Le président Saïed ne cesse de dénoncer ceux qui, au cœur même de l’Etat, jouent un double jeu, œuvrant contre la volonté du peuple et servant les intérêts de certains lobbys qui se croient au dessus des lois. L’administration publique en Tunisie est-elle à ce point gangrené par la corruption? Vidéo.
Par Imed Bahri
Le problème c’est que le chef de l’Etat dispose de tous les pouvoirs dans le pays et on est en droit de se demander qu’est-ce qui l’empêche de les utiliser pour démasquer ces traîtres à la nation et les faire condamner par la justice.
Autre problème : le président nous décrit un Etat gangrené par la corruption et, depuis le temps qu’il nous brosse ce tableau sans vraiment agir pour y changer quoi que ce soit, on se met à sérieusement douter de ses capacités à agir.

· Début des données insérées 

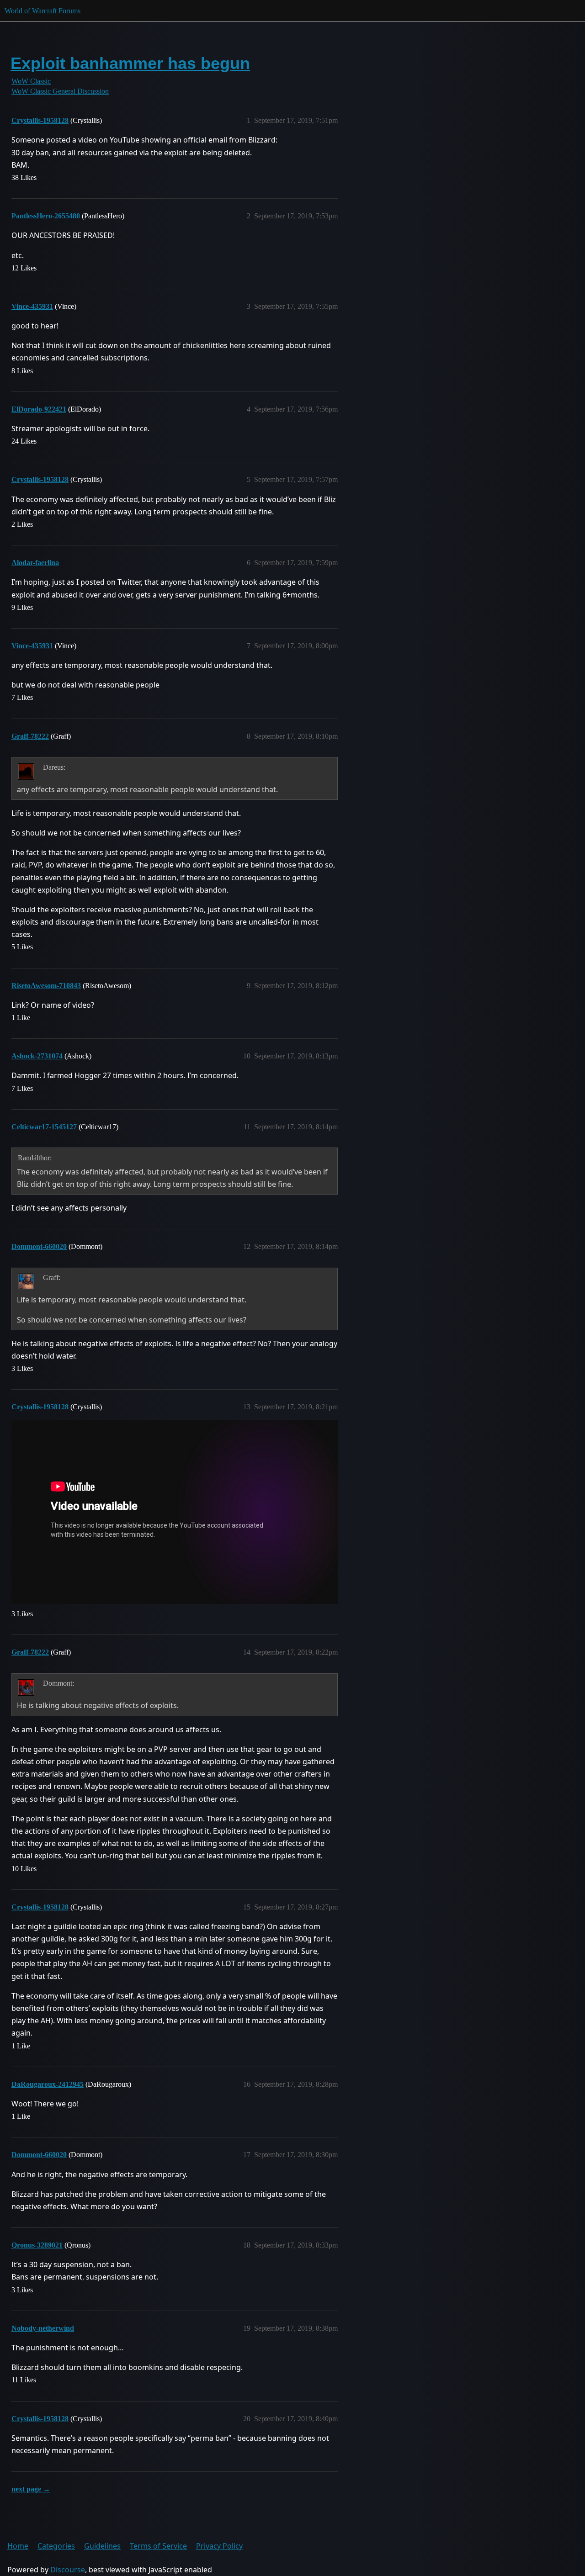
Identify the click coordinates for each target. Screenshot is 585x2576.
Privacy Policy (219, 2546)
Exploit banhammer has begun (130, 63)
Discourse (67, 2570)
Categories (56, 2546)
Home (17, 2546)
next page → (30, 2489)
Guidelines (102, 2546)
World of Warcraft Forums (42, 11)
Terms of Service (158, 2546)
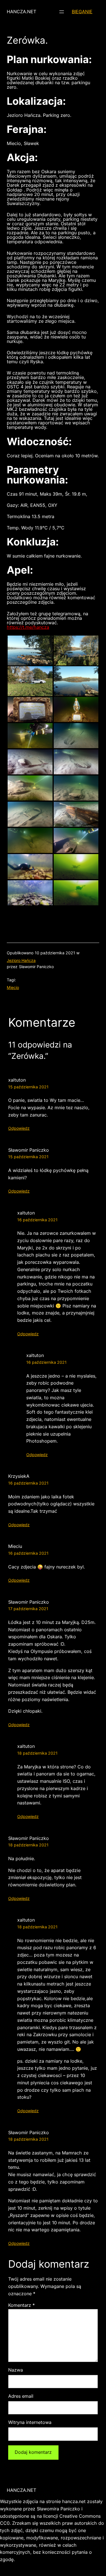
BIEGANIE (82, 11)
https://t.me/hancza (28, 627)
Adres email (20, 2396)
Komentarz (21, 2305)
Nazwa (15, 2370)
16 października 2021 (37, 1219)
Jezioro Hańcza (21, 960)
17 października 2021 (28, 1608)
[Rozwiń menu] (61, 11)
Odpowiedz (19, 1128)
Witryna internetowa (29, 2422)
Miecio (13, 987)
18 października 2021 (37, 1753)
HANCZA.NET (21, 11)
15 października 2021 (28, 1086)
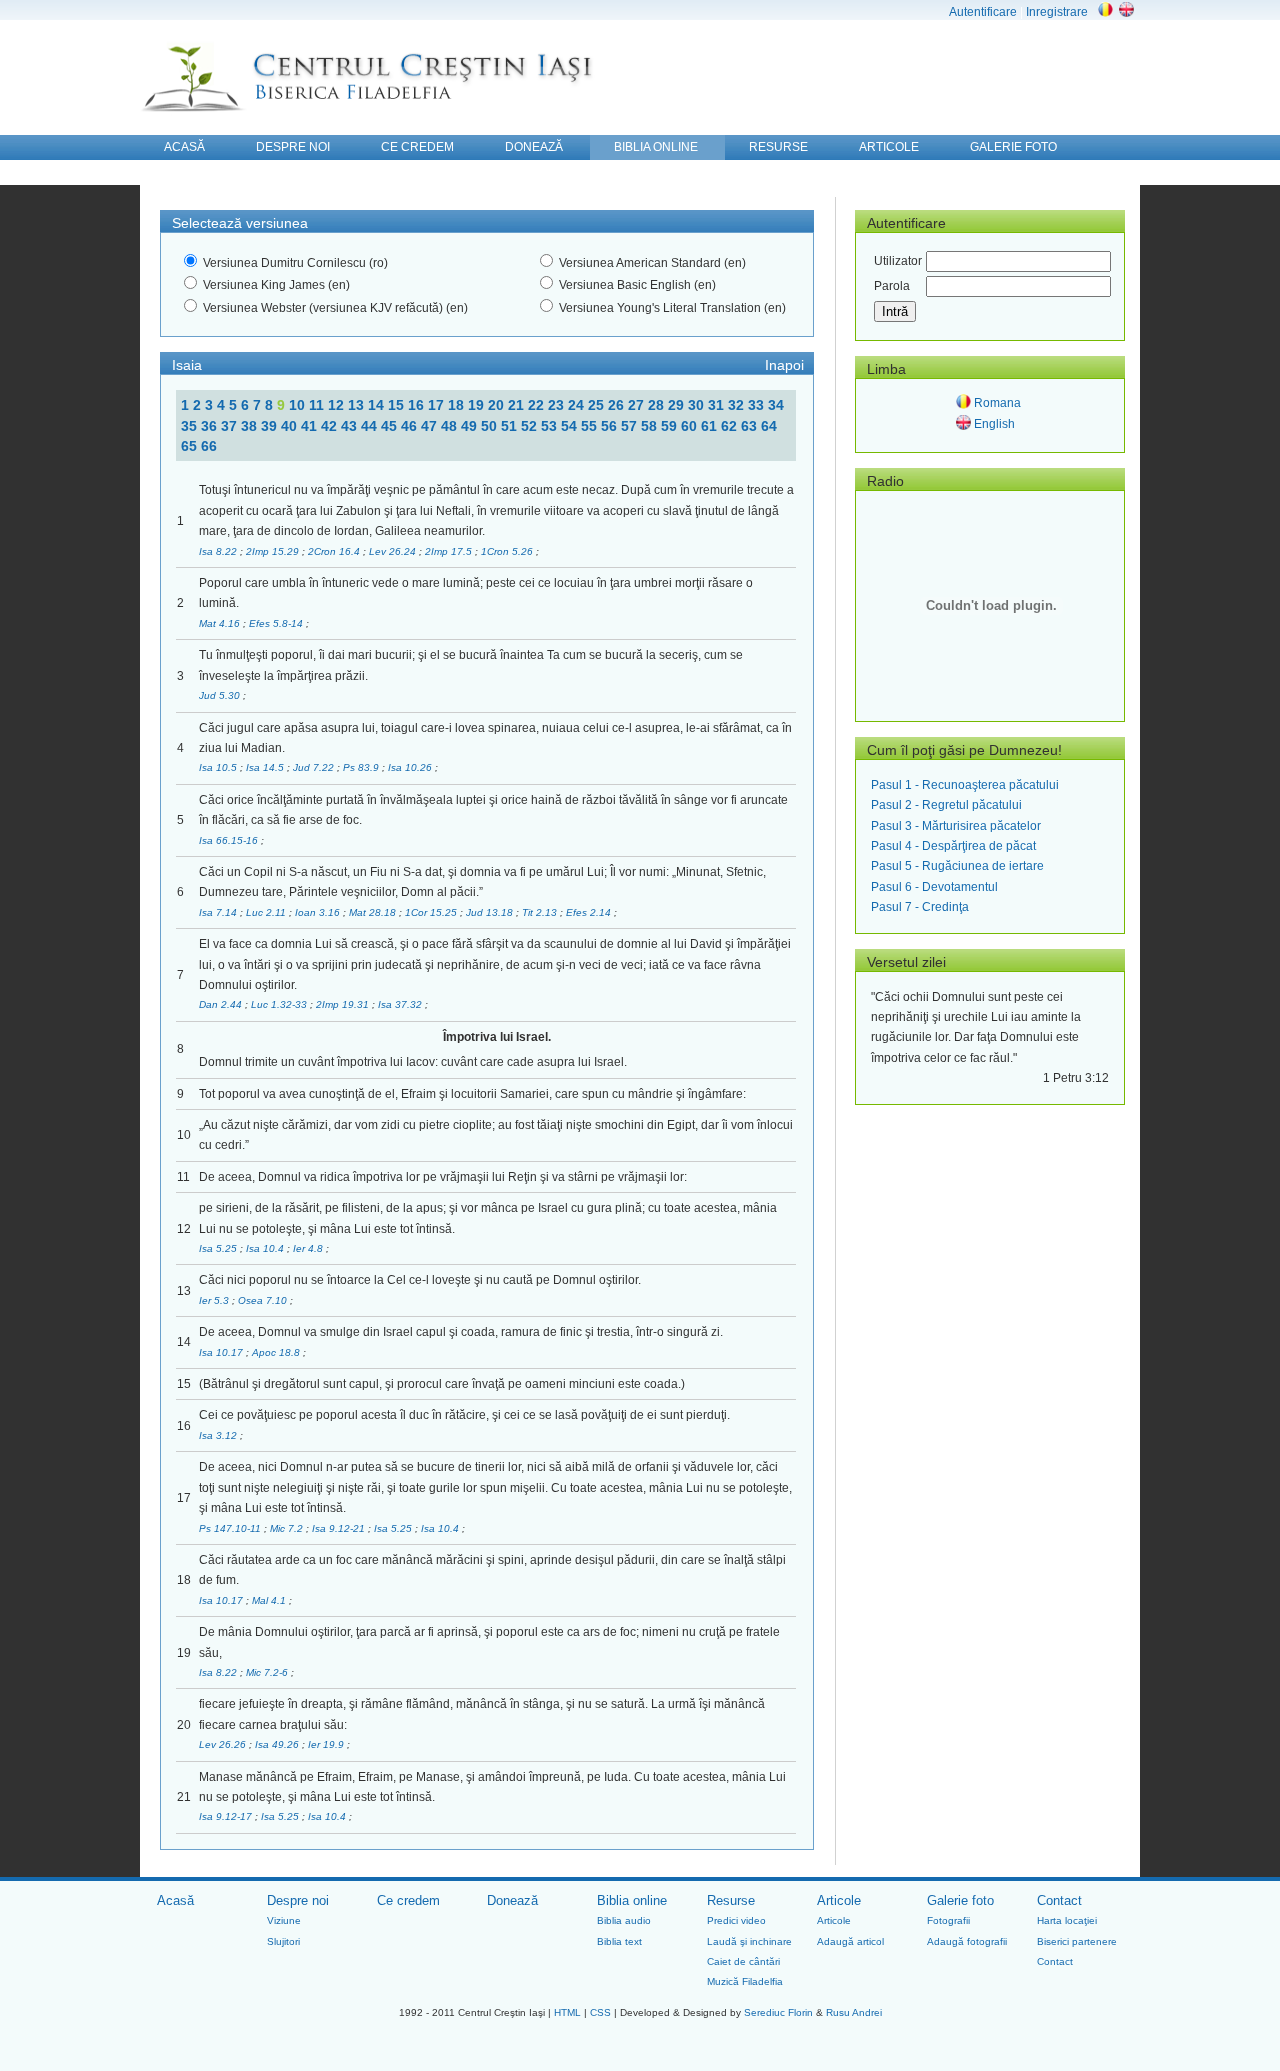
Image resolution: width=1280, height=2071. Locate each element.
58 (651, 426)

Ces lobbys sont-ils si puissants ? Ou est-il lui-même à ce point désarmé ?
Ces remarques sont été inspirées par les déclarations du président lors de la rencontre, lundi 8 avril 2023, au Palais de Carthage, avec la Première ministre Najla Bouden, au cours de laquelle il a souligné la nécessité d’appliquer la loi à toutes les personnes, quelle que soit leur position dans le pays.
Campagne électorale permanente ?
«Aucune transgression, ni de la loi, ni de la volonté du peuple, ne peut être acceptée», à lancé Saïed, dans la vidéo de la rencontre diffusée par la présidence de la république sur sa page Facebook, en ajoutant, comme s’il était en campagne électorale permanente, qu’il est venu «pour servir l’Etat tunisien, les pauvres et les nécessiteux» et qu’il s’est «engagé à réaliser les espoirs et la volonté du peuple tunisien, dans le passé, le présent et l’avenir».
«Beaucoup pensent qu’ils sont au-dessus de leurs responsabilités et qu’ils peuvent jouer avec l’appareil d’Etat», a déclaré le président, notant dans ce contexte que ces derniers «n’auront pas leur place dans l’appareil d’Etat s’ils agissent contre la volonté du peuple tunisien», volonté que, cela va sans dire, il pense incarner de manière exclusive.
«Nous voulons faire notre chemin ensemble, sans ingérence extérieure, notre souveraineté n’est pas un mot facile et la Tunisie n’est ni à louer ni à vendre», a encore souligné Saïed, ajoutant : «Nous voulons suivre une voie nouvelle, loin des pièges et des terrains minés car la paix civile en Tunisie n’a pas de prix», dans une limpide allusion aux réformes structurelles que la Tunisie s’est engagée à mettre en œuvre dans le cadre de ses accords avec ses bailleurs de fonds internationaux et à leur tête le Fonds monétaire international (FMI), réformes que le président semble rejeter de plus en plus ouvertement.
Gouvernement fantoche ?
Le président de la république a également appelé tous les acteurs de l’appareil d’État à «respecter la loi, notamment le devoir de réserve, en tant que fonctionnaires, quel que soit leur degré de responsabilité», appelant certains de ces responsables, sans les nommer, à «cesser de danser sur les cordes, à l’intérieur de l’administration et dans ses nombreuses structures».
«Les dépassements de certains ne seront jamais acceptées et ceux qui œuvrent à contrer ce processus doivent en assumer les conséquences», a enfin averti le président de la république, comme pour rappeler aux membres du gouvernement qu’il est le seul à décider des grands choix de l’Etat et, surtout, à les exprimer. Ce qui, on l’imagine, va avoir des conséquences sur la crédibilité même du gouvernement que préside Mme Bouden, surtout au regard des partenaires étrangers qui s’interrogeront, à juste titre, sur la valeur qu’ils pourront accorder à l’avenir à sa signature et à ses engagements.